The standard checklist: index the sort column (avoid filesort), place WHERE equality columns before ORDER BY columns in composite indexes, use covering indexes when possible, put high-selectivity columns first, avoid functions on indexed columns, and maintain type consistency. When the database's behavior matches the recommended index design, stability is ensured. In production, PolarDB-X maintained stable index selection while a competing distributed database showed unstable behavior, leading to a 4K peak QPS (with crashes) versus 60K (linearly scalable) for PolarDB-X. This kind of stability is crucial for systems like those described in the multi-agent coordination challenges.

Summary table of real-world improvements

ComparisonAnother distributed databasePolarDB-X
Partition pruning by filter predicates5 s0.01 s
Partition pruning by sort column3 s0.05 s
Index ordering (OR / UNION)10 s0.001 s
Late materialization10 s0.6 s
Index selection stabilityNo guaranteeStable
Peak QPS4K (crash on scale-up)60K (linearly scalable)

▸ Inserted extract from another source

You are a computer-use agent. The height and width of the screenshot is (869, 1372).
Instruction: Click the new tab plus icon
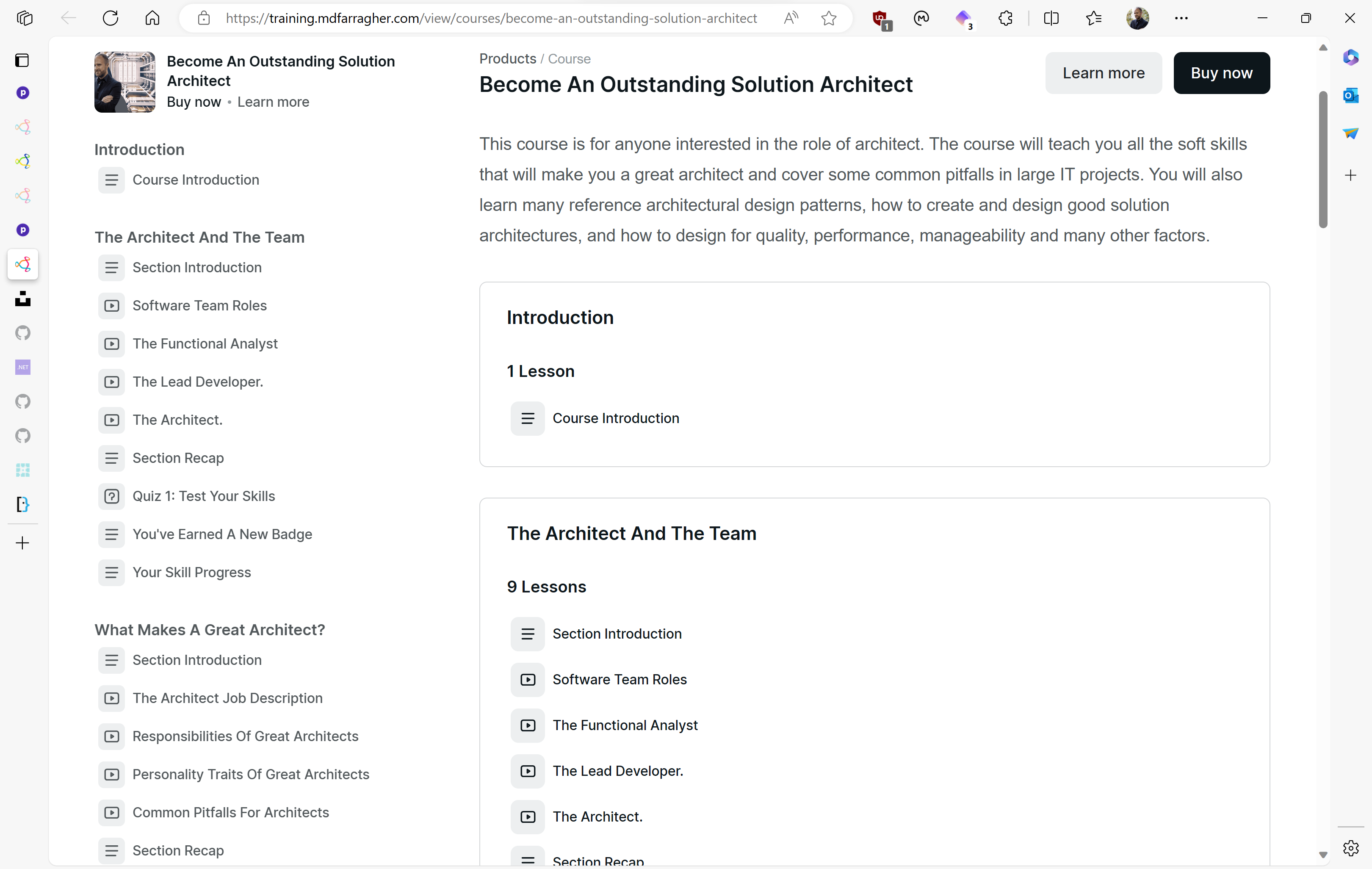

The core ideas can be summarized as: prune aggressively, exploit index ordering for early termination, minimize table lookups with covering indexes or late materialization, and ensure index selection is deterministic. For teams running large order tables on distributed databases, applying these five lessons systematically can prevent the most common pagination performance pitfalls. As GPU infrastructure becomes a similar bottleneck for AI workloads, the lesson about deterministic behavior applies broadly, as shown in the GPU hopping integration analysis.